*** Input for this task ***

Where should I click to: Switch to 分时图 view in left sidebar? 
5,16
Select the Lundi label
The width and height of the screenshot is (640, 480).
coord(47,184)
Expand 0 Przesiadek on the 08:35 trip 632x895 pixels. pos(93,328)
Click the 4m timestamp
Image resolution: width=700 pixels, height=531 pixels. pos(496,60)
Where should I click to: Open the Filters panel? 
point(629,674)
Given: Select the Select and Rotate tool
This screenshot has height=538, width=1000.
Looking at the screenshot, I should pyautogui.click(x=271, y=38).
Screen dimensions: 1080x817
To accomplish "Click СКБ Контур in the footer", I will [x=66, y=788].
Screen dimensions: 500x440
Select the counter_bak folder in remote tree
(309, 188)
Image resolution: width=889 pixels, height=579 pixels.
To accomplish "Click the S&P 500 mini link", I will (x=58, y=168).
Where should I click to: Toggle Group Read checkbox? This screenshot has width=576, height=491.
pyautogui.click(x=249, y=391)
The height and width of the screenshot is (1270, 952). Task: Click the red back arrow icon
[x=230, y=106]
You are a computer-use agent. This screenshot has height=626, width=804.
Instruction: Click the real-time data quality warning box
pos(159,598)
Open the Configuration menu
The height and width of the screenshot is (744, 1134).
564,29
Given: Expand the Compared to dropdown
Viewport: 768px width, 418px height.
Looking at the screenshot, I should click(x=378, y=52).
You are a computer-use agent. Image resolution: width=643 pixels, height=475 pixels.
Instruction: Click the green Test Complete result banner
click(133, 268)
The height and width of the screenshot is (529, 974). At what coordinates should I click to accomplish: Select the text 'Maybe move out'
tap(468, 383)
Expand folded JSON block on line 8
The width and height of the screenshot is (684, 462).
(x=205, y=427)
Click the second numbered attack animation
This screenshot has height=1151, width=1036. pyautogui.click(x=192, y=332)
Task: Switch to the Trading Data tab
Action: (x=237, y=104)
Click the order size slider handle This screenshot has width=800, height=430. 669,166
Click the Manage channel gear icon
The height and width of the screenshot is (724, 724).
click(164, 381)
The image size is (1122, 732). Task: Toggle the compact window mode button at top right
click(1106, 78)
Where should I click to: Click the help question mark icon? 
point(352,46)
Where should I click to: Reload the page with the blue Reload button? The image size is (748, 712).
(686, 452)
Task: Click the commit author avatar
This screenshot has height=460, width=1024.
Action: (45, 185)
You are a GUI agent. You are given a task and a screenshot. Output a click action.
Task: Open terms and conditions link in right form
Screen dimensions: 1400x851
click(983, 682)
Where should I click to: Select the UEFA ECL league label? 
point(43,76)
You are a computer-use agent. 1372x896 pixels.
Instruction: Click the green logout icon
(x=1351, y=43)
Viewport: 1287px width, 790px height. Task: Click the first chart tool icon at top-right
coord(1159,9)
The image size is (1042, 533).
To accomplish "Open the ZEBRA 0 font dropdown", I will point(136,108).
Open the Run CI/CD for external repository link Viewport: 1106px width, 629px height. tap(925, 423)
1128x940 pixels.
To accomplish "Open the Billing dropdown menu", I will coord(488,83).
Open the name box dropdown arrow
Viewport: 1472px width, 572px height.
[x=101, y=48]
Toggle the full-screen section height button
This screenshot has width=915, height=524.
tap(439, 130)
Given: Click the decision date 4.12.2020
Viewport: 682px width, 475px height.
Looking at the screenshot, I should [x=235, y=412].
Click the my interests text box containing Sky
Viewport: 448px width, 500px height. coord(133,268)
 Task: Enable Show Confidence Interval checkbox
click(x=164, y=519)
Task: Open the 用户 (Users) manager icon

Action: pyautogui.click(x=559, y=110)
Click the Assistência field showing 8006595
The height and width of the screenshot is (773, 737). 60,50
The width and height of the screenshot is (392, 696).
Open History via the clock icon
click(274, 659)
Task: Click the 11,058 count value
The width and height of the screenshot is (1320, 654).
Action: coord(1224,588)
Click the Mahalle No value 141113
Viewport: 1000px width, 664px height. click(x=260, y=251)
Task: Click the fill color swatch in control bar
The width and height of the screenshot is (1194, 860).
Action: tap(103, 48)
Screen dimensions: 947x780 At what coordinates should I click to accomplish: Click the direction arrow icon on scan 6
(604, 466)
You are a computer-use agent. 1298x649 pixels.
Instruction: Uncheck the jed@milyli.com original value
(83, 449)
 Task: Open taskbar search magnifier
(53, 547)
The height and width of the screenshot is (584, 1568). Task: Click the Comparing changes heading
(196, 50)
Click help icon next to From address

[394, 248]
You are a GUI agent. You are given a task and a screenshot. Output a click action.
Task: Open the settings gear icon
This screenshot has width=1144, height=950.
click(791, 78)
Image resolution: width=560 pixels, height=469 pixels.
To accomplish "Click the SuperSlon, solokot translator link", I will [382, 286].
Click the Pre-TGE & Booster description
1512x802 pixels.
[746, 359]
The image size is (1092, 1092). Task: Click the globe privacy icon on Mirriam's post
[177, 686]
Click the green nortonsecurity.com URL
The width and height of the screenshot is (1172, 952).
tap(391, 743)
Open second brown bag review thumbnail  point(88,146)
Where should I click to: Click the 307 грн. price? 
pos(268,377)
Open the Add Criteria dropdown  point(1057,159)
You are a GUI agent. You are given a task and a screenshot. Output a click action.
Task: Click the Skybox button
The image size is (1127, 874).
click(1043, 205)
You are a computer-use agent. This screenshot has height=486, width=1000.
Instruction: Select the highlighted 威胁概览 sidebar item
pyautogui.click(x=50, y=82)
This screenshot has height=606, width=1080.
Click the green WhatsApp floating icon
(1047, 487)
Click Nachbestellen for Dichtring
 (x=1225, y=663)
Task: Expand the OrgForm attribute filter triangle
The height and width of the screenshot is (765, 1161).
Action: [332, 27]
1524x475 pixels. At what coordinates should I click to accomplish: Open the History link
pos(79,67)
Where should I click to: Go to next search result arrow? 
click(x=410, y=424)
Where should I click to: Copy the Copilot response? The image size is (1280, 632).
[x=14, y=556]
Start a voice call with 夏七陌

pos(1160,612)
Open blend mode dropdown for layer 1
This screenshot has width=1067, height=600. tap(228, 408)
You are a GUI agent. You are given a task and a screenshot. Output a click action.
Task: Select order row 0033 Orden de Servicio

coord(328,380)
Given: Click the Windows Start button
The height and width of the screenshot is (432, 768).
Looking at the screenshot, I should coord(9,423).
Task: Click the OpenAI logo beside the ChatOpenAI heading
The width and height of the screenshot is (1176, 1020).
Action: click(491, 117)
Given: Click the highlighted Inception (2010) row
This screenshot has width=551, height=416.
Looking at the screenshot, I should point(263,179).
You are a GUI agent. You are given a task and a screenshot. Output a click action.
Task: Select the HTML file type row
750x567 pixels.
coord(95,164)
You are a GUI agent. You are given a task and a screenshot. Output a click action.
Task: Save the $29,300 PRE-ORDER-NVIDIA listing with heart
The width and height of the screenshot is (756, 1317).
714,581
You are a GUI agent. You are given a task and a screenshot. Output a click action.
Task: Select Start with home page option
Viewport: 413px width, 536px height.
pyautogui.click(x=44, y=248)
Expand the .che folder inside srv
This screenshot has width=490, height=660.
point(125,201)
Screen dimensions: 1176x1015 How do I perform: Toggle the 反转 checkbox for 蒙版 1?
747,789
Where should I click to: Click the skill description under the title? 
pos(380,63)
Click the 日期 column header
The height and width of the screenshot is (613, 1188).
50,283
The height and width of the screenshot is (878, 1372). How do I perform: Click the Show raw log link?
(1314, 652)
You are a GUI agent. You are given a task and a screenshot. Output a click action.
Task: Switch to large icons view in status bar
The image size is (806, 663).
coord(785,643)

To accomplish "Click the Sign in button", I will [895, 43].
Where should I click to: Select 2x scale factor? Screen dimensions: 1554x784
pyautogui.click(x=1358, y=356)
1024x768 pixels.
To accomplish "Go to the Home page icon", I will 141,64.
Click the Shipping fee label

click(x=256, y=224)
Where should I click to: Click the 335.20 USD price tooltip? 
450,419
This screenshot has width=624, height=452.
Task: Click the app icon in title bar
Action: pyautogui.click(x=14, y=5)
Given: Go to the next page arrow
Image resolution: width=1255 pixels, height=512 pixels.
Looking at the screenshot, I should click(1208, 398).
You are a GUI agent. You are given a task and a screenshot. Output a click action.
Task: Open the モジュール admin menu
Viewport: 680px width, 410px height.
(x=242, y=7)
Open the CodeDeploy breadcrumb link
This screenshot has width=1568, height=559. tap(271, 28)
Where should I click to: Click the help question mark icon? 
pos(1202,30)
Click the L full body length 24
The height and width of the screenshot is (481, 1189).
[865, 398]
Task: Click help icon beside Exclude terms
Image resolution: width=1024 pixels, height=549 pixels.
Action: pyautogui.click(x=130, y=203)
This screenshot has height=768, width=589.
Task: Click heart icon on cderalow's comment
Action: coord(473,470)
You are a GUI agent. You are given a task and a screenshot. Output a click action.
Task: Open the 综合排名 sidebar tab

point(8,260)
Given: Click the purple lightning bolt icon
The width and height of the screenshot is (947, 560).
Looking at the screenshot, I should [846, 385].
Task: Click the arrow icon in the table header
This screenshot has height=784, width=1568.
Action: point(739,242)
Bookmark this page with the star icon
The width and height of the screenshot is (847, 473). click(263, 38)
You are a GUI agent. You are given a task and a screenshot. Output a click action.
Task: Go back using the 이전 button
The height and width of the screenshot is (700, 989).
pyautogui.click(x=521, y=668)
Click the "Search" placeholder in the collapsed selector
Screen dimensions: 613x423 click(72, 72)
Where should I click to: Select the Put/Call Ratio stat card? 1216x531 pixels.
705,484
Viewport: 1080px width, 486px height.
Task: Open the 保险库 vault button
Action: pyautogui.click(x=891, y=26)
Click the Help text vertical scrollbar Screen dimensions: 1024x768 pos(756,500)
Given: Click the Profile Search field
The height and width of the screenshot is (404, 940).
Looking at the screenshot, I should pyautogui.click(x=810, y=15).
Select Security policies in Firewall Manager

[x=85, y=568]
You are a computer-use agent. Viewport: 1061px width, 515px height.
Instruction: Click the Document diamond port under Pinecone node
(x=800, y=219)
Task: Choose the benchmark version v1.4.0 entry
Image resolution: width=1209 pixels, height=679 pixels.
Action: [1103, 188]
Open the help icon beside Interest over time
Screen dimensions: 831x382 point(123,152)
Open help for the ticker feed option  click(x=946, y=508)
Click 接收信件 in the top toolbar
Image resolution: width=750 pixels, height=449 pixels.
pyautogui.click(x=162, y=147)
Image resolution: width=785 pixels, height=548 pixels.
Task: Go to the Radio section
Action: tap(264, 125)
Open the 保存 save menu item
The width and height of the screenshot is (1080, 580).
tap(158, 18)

*** End of Input for this task ***

• **Assignment**:
Could you restate, word for word, the lines above from the one with "The height and width of the screenshot is (878, 1372)." to the one with "Task: Switch to large", both included?

• **Completed exercise**:
The height and width of the screenshot is (878, 1372). How do I perform: Click the Show raw log link?
(1314, 652)
You are a GUI agent. You are given a task and a screenshot. Output a click action.
Task: Switch to large icons view in status bar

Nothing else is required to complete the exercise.